A mitad de mayo de 2026, Oaxaca vuelve a vivir uno de sus episodios más previsibles y costosos: la movilización de la Sección 22, los bloqueos, la parálisis vial y la afectación directa a miles de ciudadanos que sólo intentan trabajar. Lo que debería ser una jornada de reconocimiento al magisterio se transformó nuevamente en una demostración de fuerza que exhibe, con toda crudeza, la fragilidad del gobierno estatal y la incapacidad de las autoridades para garantizar el orden.

La capital oaxaqueña quedó atrapada entre marchas, cierres y amenazas de plantón indefinido. Comerciantes del Centro Histórico reportan pérdidas, transportistas enfrentan rutas interrumpidas y el turismo observa con preocupación cómo Oaxaca, uno de los destinos culturales más importantes del país, continúa proyectando una imagen de ingobernabilidad. La protesta ya no sorprende; lo que indigna es que el gobierno siga reaccionando como si cada crisis fuera un fenómeno inesperado.

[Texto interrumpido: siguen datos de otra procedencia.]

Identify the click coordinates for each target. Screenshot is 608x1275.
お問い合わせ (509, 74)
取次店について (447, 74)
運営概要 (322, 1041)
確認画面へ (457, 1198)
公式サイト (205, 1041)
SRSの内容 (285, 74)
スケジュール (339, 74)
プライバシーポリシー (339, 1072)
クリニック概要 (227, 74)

El gobernador Salomón Jara Cruz enfrenta un escenario que pone en duda su capacidad para gobernar. La administración estatal prometió orden, diálogo y transformación, pero la realidad muestra un estado sometido a la presión de grupos con suficiente poder para detener la actividad económica cuando lo consideran conveniente. La autoridad parece reducirse a comunicados y discursos, mientras las calles quedan bajo control de quienes han aprendido que la presión sigue siendo el método más efectivo para arrancar concesiones.

Nadie discute el derecho de los docentes a exigir mejores salarios, condiciones laborales dignas y atención a sus demandas. El problema surge cuando la protesta se convierte en una rutina que castiga a quienes nada tienen que ver con el conflicto. Miles de trabajadores pierden ingresos, pequeños negocios ven desplomarse sus ventas y ciudadanos comunes son obligados a asumir el costo de una disputa que el gobierno ha sido incapaz de resolver durante décadas.

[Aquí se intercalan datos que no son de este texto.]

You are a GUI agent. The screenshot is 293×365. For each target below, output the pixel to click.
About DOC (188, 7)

Oaxaca también enfrenta otros signos de alarma: una economía debilitada, una severa crisis de agua en la capital y temperaturas extremas que agravan la presión social. En este contexto, cada jornada de bloqueos profundiza la sensación de que el estado avanza sin rumbo claro, atrapado entre viejos conflictos y nuevas emergencias que se acumulan sin respuestas efectivas.

La transformación prometida no puede medirse en discursos ni en campañas publicitarias. Se mide en la capacidad de garantizar gobernabilidad, proteger la economía local y evitar que los ciudadanos vivan permanentemente bajo la amenaza de la parálisis. Hoy, Oaxaca vuelve a confirmar que sigue siendo rehén de los mismos conflictos de siempre y de un gobierno que, hasta ahora, no ha demostrado tener la fuerza ni la estrategia para romper ese ciclo.